#Reviewing From Hegemony to Competition

From Hegemony to Competition: Marine Perspectives on Expeditionary Advanced Base Operations. Edited by Matthew R. Slater. Quantico, VA: Marine Corps University Press, 2022.


Pete Ellis was promoted to Captain in the Marine Corps in 1911 and was looking for a new challenge. In search of adventure and an engagement with cutting edge technology, he asked Headquarters, Marine Corps for orders to flight school to become one of the early naval aviators. Instead, however, Commandant Biddle had a different billet that needed to be filled, and he sent the young officer off to Newport, Rhode Island to join the student body of the Naval War College. Ellis completed the summer course, as ordered, and impressed his instructors. The Navy asked the Marine Corps to leave him in place for the longer and more rigorous “winter course.” At the end of a year in Newport, the President of the War College again asked the Marine Corps to keep Ellis in place for another year so he could serve as an instructor. The Corps agreed.

During this period, the foundations were laid for the strategic mindset that would allow Ellis to become one of the leading thinkers on the future of the Marine Corps and a vital agent for change within the Corps itself. In 1911 and 1912 he wrote three papers that were compiled as “Naval Bases: Their Location, Resources, and Security” and “The Advanced Base Force” and which laid the groundwork for the Marine Corps’ amphibious transition in the years after the First World War. His time at the Naval War College introduced him to strategic thinking and created within him a keen engagement with the roles and missions of the Marine Corps which would carry through to his untimely death in 1923 and reshape the modern Marine Corps.[1]

 As the Marine Corps sails further into the 21st century, the service has reached another era of reform and transformation. Like any era of significant change, it has brought with it debate and discussion across both the Corps and the wider defense establishment. The introduction of Force Design 2030, the tentative doctrine of Expeditionary Advanced Base Operations, and the concepts surrounding employment of Marine Corps formations as a “stand-in-force,” have begun reshaping the way the Marine Corps sees the future of conflict and their role in it.[2] In the new book From Hegemony to Competition, students and scholars at Marine Corps University have followed in the wake of Pete Ellis, bringing together the work of eight students from the Marine Corps Command and Staff College and the School of Advanced Warfighting to consider the implications of change and to ask critical questions about the Marine Corps’ new concepts and doctrines. In doing so, editor Matthew Slater and the team of contributors provide vital thinking on the complexities of the Marine Corps’ future, and help to identify the issues that will challenge the service's success.

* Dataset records
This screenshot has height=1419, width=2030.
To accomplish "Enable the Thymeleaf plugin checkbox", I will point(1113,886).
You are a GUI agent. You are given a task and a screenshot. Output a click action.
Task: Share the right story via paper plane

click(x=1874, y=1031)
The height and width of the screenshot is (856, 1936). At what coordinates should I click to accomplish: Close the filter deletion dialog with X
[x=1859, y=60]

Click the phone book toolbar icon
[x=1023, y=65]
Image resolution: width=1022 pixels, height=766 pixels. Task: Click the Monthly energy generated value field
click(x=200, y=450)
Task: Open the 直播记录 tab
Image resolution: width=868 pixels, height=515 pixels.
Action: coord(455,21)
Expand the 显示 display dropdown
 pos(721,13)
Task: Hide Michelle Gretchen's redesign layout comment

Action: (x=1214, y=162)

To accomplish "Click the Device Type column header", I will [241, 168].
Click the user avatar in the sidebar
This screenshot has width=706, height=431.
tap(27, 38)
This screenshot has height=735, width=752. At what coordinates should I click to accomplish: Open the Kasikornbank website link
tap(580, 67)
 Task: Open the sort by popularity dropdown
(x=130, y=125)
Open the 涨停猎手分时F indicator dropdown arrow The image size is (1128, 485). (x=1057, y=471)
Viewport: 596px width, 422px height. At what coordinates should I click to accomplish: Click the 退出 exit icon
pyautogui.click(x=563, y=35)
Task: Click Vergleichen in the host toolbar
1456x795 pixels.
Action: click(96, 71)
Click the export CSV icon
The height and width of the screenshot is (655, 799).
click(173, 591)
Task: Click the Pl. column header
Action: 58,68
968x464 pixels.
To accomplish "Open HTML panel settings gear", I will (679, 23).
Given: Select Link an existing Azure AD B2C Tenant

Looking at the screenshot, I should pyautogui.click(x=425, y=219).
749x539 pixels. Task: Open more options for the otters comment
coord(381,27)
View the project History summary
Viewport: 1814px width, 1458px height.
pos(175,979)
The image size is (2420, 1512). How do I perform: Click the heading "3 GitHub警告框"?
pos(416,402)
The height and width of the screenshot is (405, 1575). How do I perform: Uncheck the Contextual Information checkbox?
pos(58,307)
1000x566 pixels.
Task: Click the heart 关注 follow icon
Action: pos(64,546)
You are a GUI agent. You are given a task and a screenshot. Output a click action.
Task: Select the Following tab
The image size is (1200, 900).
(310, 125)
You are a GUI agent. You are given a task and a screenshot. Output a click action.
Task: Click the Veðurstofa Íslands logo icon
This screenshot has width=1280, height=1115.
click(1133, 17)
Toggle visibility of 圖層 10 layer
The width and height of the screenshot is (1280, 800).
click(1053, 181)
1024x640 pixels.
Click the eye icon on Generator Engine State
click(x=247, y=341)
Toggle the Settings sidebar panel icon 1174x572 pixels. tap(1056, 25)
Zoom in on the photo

* Tasks to carry out
**1.** Condense the paragraph of the review that begins "Pete Ellis was promoted to Captain" into a short bulleted list that keeps its main facts.
**2.** Copy the review word for word from "From Hegemony to Competition: Marine" up to and including "University Press, 2022.".

* Answers in order
**1.**
- Pete Ellis became a Marine Corps captain in 1911 and asked for flight school orders to become an early naval aviator.
- Commandant Biddle instead sent him to the Naval War College in Newport, Rhode Island.
- Ellis completed the summer course and impressed his instructors, so the Navy asked that he stay for the longer "winter course."
- After a year, the President of the War College asked that Ellis remain another year as an instructor, and the Corps agreed.

**2.**
From Hegemony to Competition: Marine Perspectives on Expeditionary Advanced Base Operations. Edited by Matthew R. Slater. Quantico, VA: Marine Corps University Press, 2022.